La phrase suivante décrit les activités du salon, où l’on ne dialogue pas, on
« cause ».
Le lecteur, avec cette expression, ne sair ni qui parle, ni que
quoi « on » parle On voit donc que le contenu de la discussion n’a
finalement pas grande importance, il n’y aucun raffinement dans les sujets
de conversation, seul compte le fait de « causer ».
On décrit ensuite une
scène qui concerne, après le paroxysme de la fausse convivialité, semble
s’ériger comme la quintessence du ridicule.
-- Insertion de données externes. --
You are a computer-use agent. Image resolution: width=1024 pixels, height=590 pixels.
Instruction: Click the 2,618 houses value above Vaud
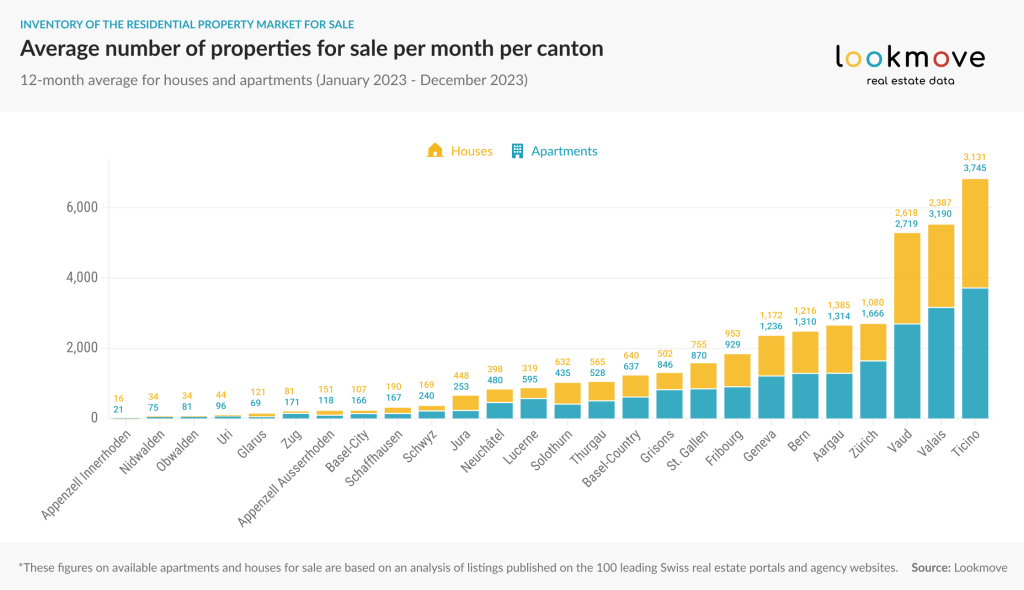(906, 213)
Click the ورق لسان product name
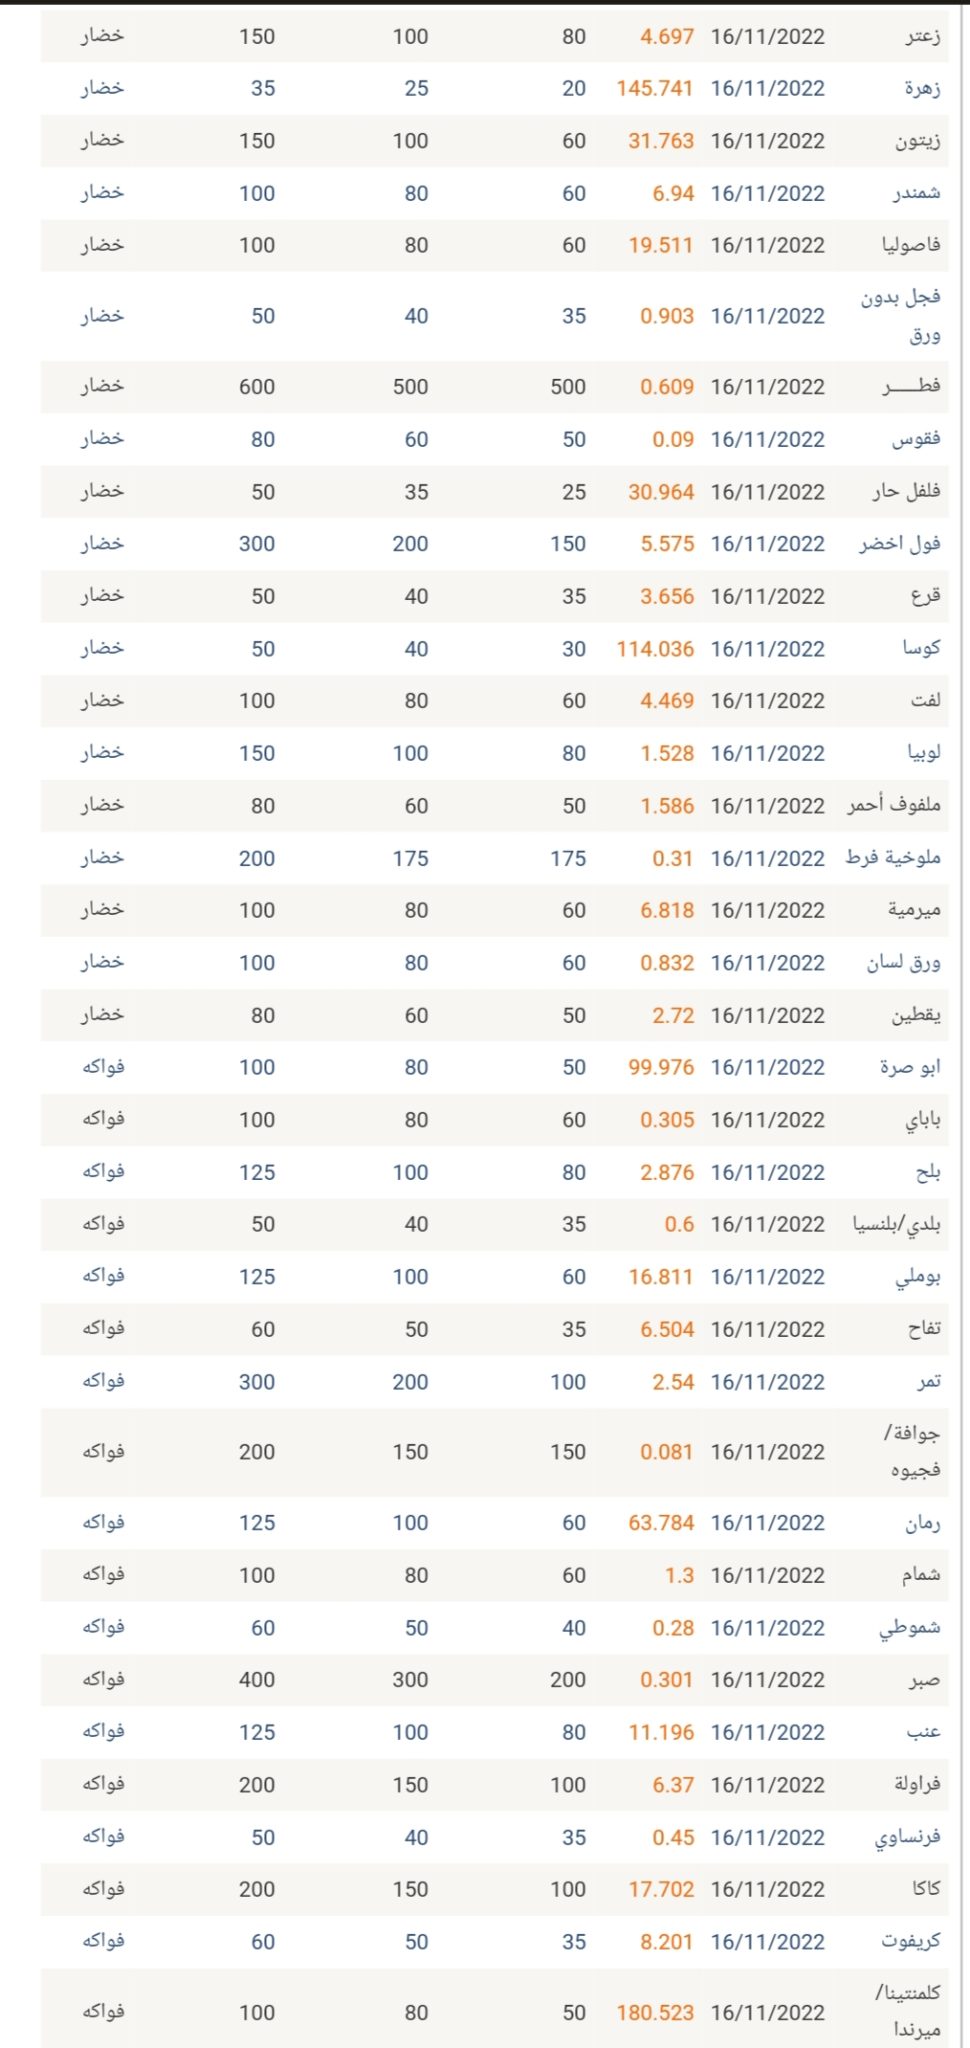Viewport: 970px width, 2048px height. (x=903, y=963)
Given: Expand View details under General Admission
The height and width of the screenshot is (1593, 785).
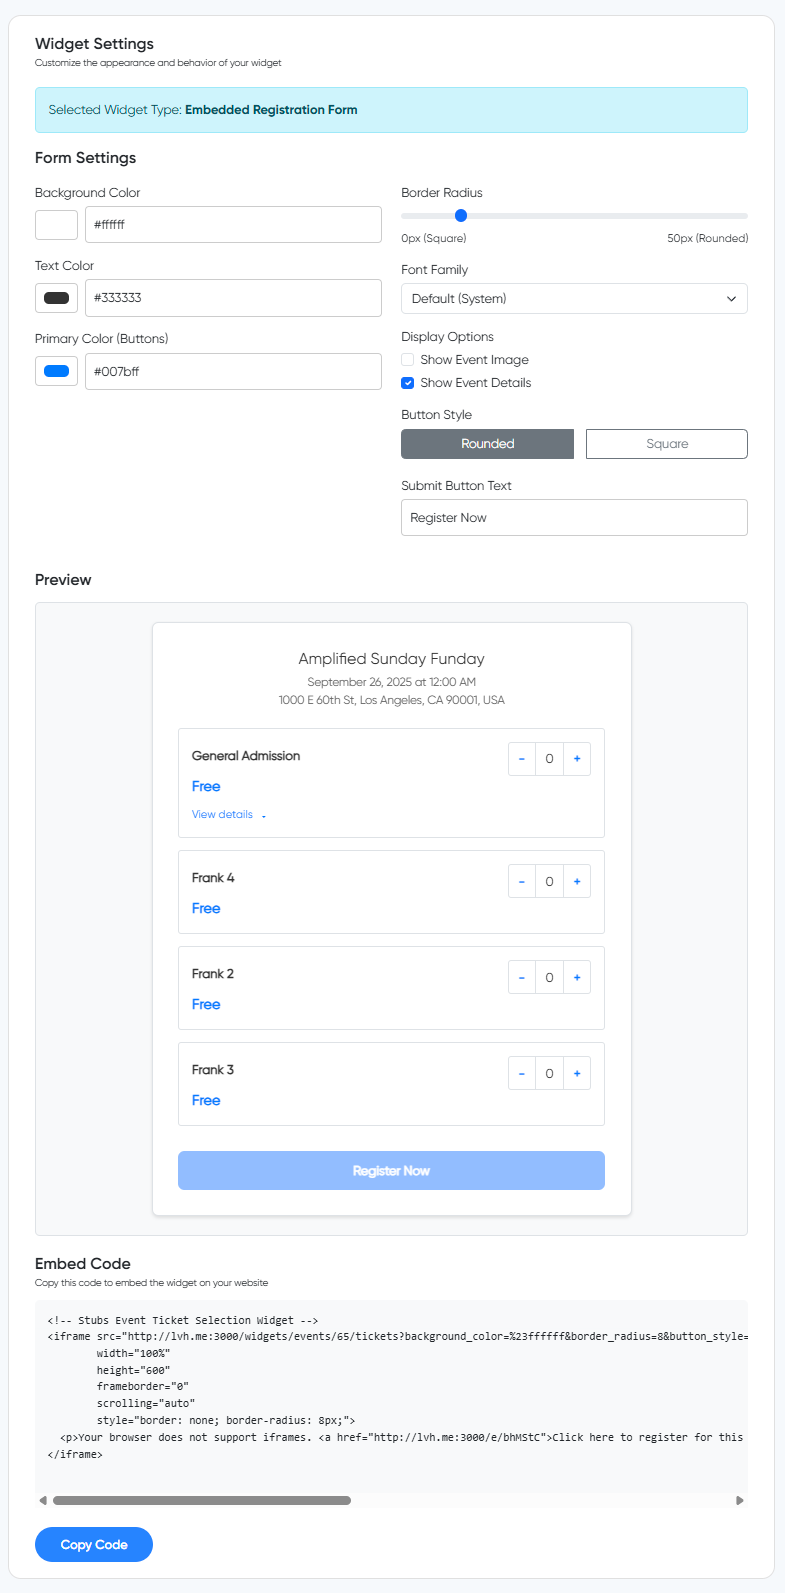Looking at the screenshot, I should (222, 814).
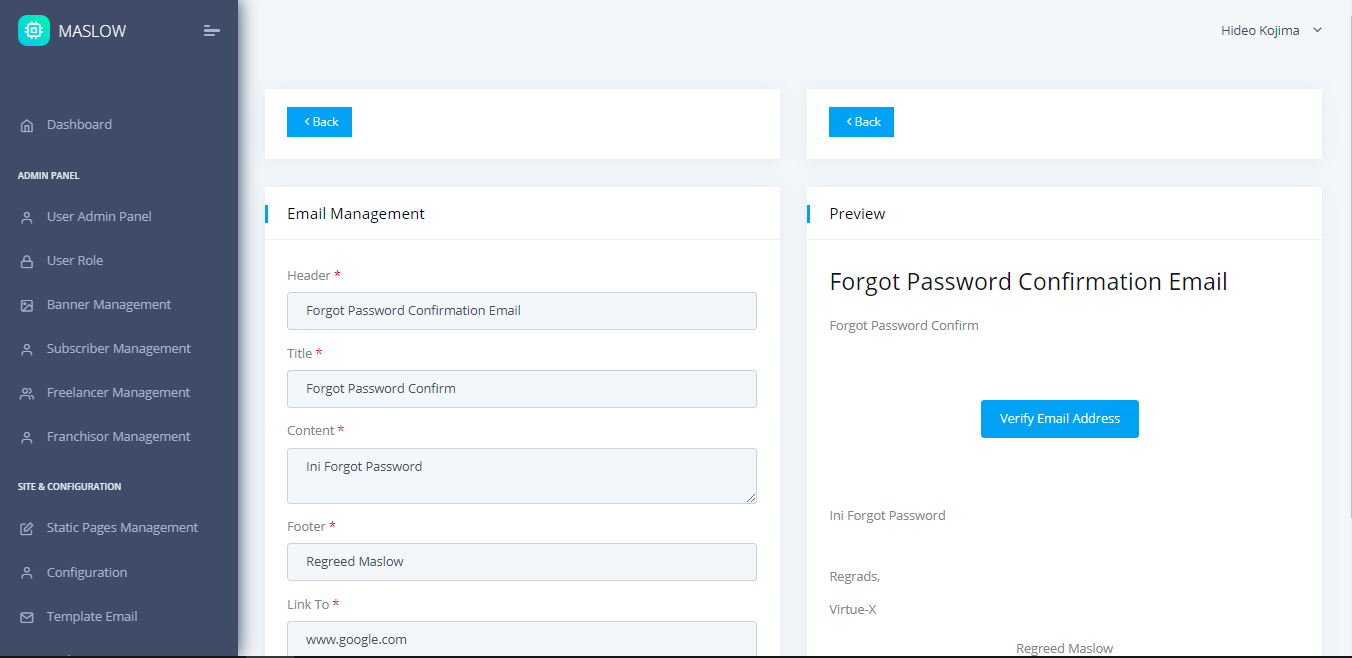Click the Freelancer Management group icon
The image size is (1352, 658).
coord(27,394)
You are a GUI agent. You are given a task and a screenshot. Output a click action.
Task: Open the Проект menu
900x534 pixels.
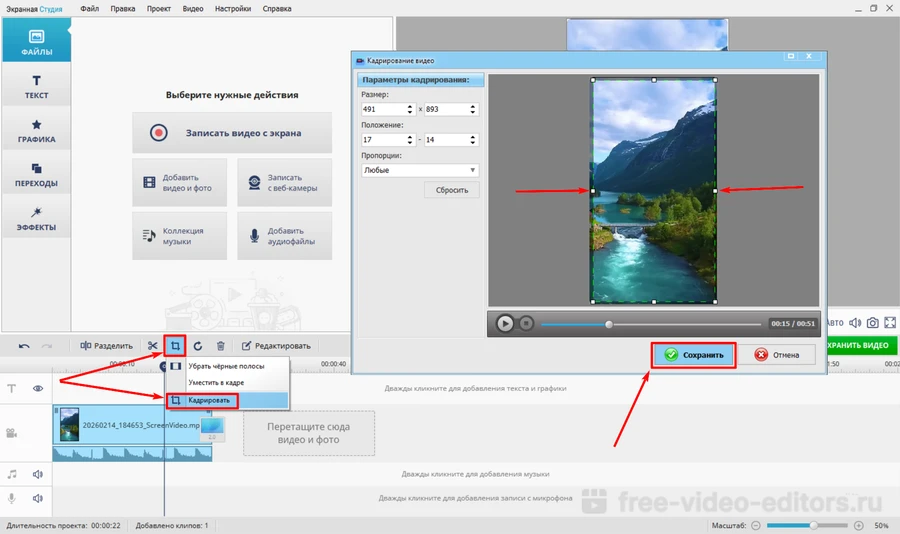pyautogui.click(x=158, y=8)
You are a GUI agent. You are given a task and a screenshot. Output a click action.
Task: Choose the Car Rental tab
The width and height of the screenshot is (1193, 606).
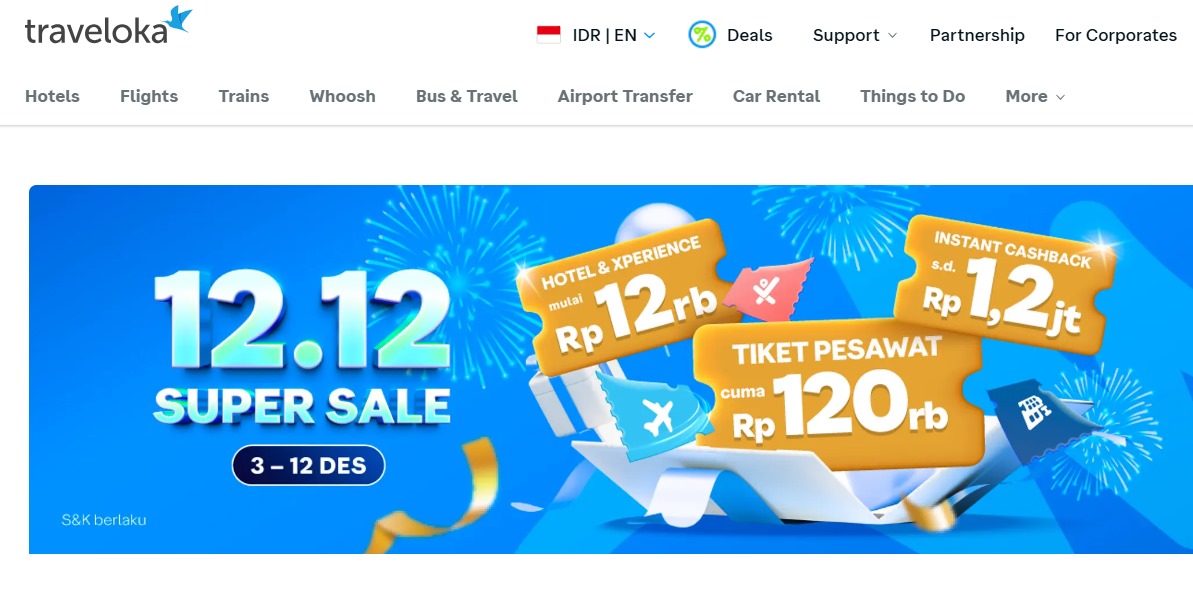click(776, 97)
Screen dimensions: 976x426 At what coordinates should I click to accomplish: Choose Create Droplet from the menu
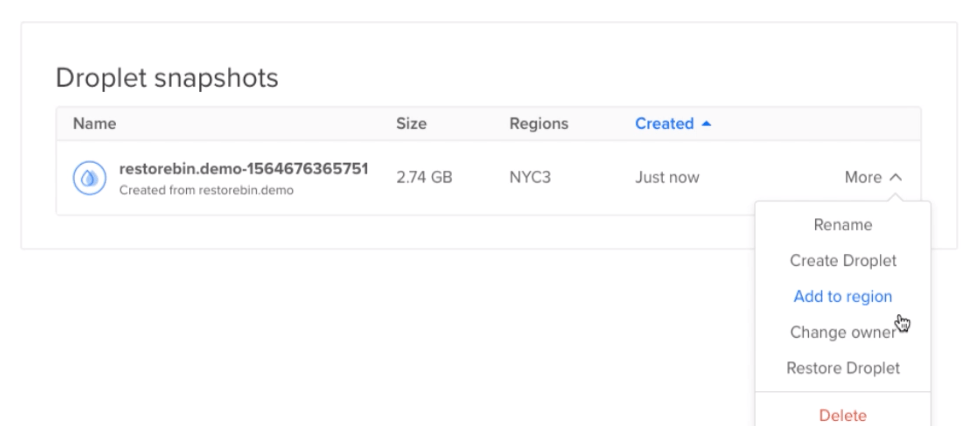(x=843, y=260)
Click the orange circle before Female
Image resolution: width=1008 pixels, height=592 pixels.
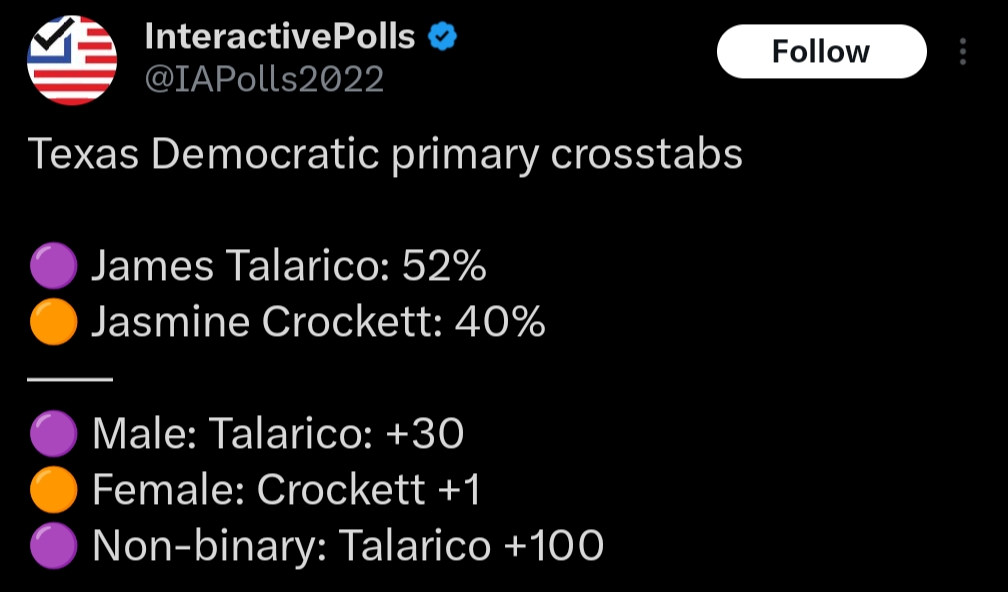[x=53, y=490]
L’expression « l’un des amis, le
plus souvent leur peintre favori d’alors » montre que ce n’est pas une
authentique amitié que celle affichée par le salon Verdurin, puisqu’ils en
changent souvent.
Cet ami du moment « lâchait une grosse faribole qui
faisait s’esclaffer tout le monde » : l’expression employée par M.
Verdurin,
une fois de plus rapportée entre guillemets, témoigne d’un extrême
manque de raffinement, qui vient courroner ce portrait de la sottise et de
l’art de la conversation pour converser, imprégniée de gros rire, de
familiarités et de futilités, précisément l’inverse de ce que l’on pourrait
attendre d’un salon de la haute bourgeoisie parisienne.
La précision « qui
faisait s’exclaffer tout le monde » insiste sur la qualité des acteurs du
salon, qui sont sujets à ce manque de raffinement.
Cette « grosse
faribole » (grosse blague) est « lachée » par un peintre cela accentue le
fait que les artistes de talent ne sont bel et bien non pas invités pour leur
qualité artistique, mais pour se donner une certaine image tandis que
ceux-ci sont rabaissés à des pitres soumis aux humeurs de Madame
Verdurin.
Cette dernière est précisément la cible de cette....
»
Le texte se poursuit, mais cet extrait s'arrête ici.